** PROBLEM REQUIREMENTS **
Repeat word for word the lines starting at the one with "This screenshot has width=1366, height=629." and ending at the final line of the material, both ends included; omit pictures.

[RECORDS]

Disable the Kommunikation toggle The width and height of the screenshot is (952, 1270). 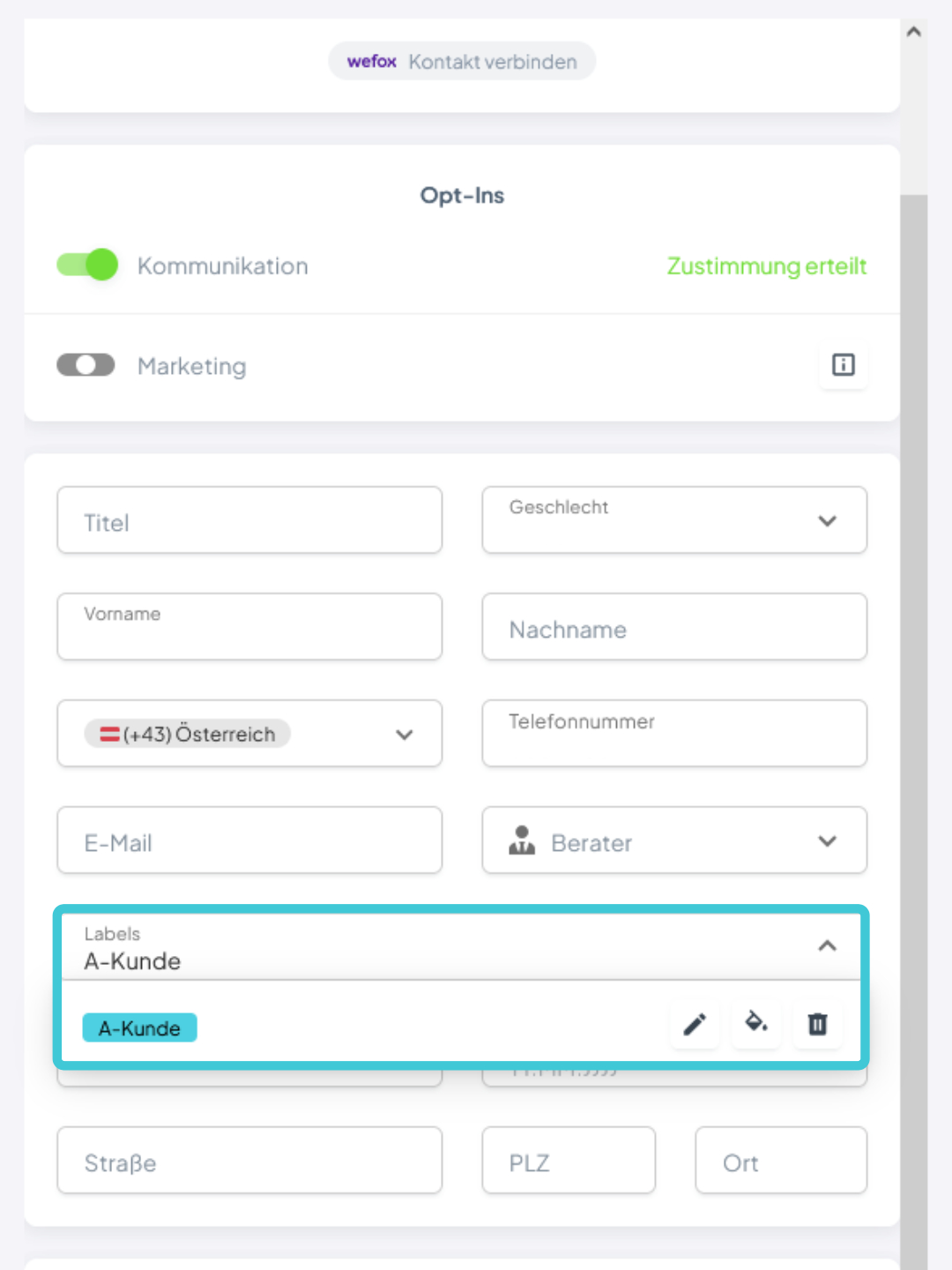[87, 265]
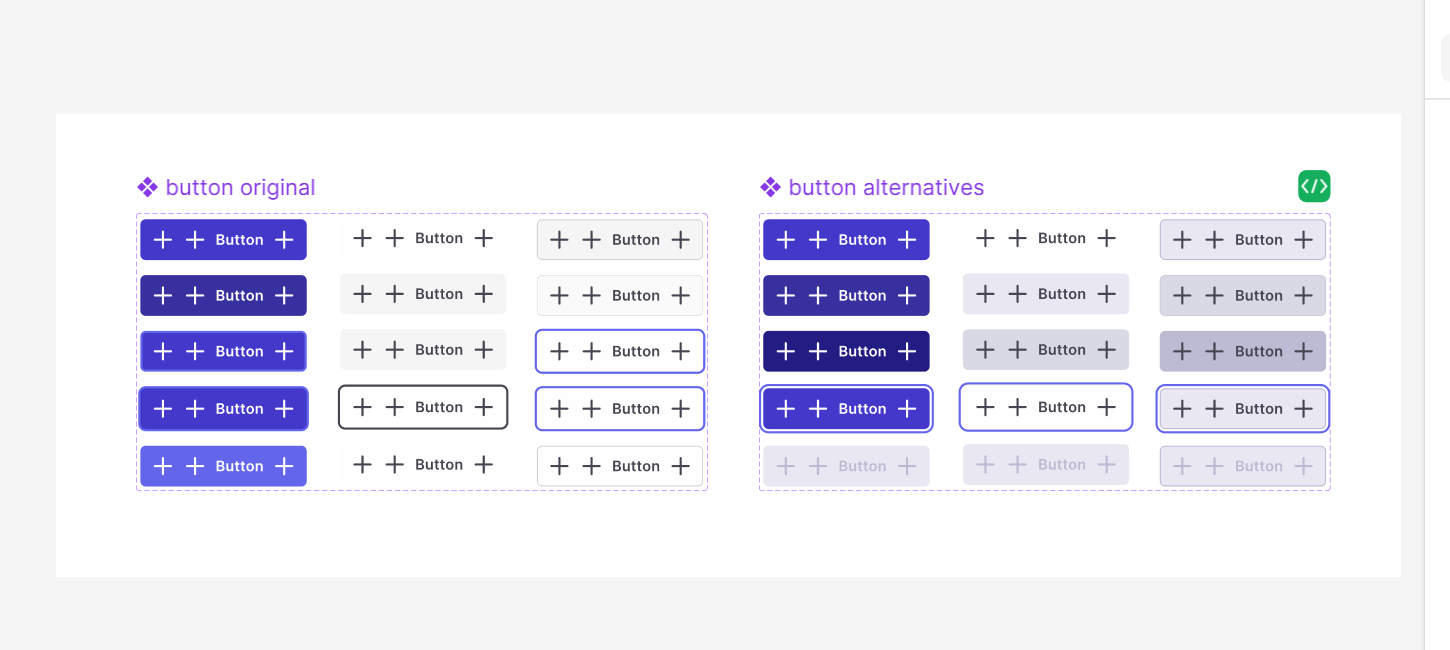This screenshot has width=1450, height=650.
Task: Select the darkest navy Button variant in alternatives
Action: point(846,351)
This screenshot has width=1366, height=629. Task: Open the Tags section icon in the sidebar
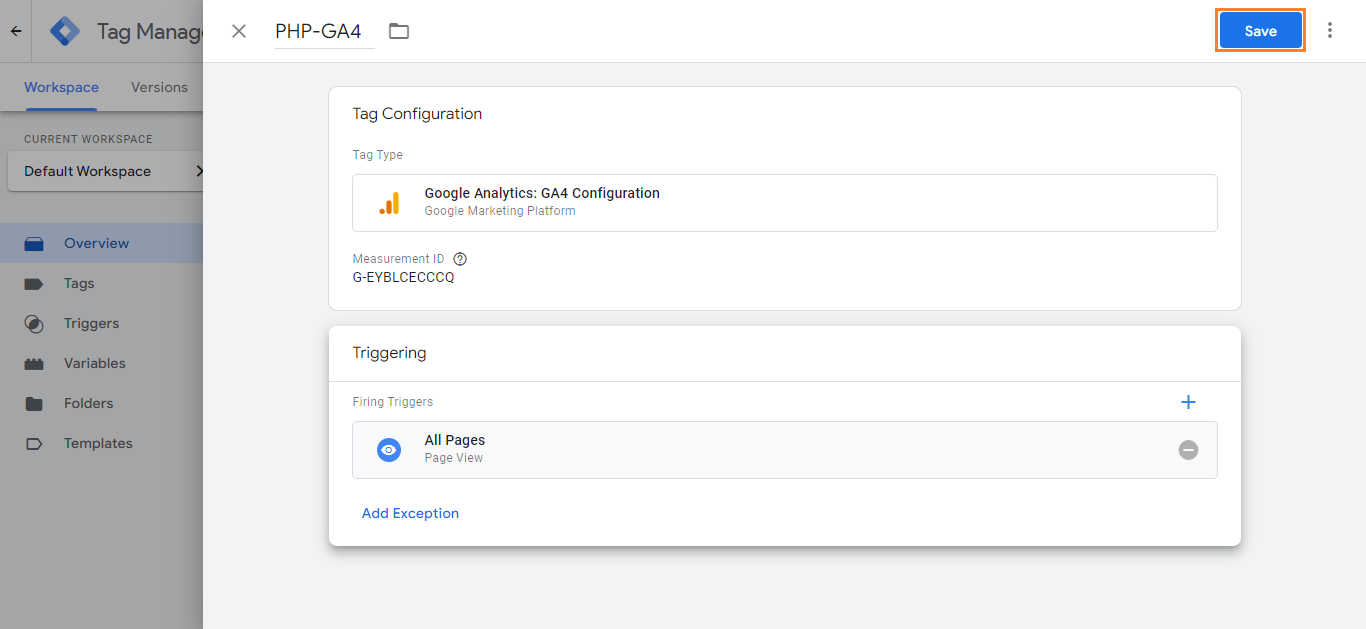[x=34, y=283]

[/RECORDS]

** EXERCISE RESULT **
This screenshot has width=1366, height=629. Task: Open the Tags section icon in the sidebar
[x=34, y=283]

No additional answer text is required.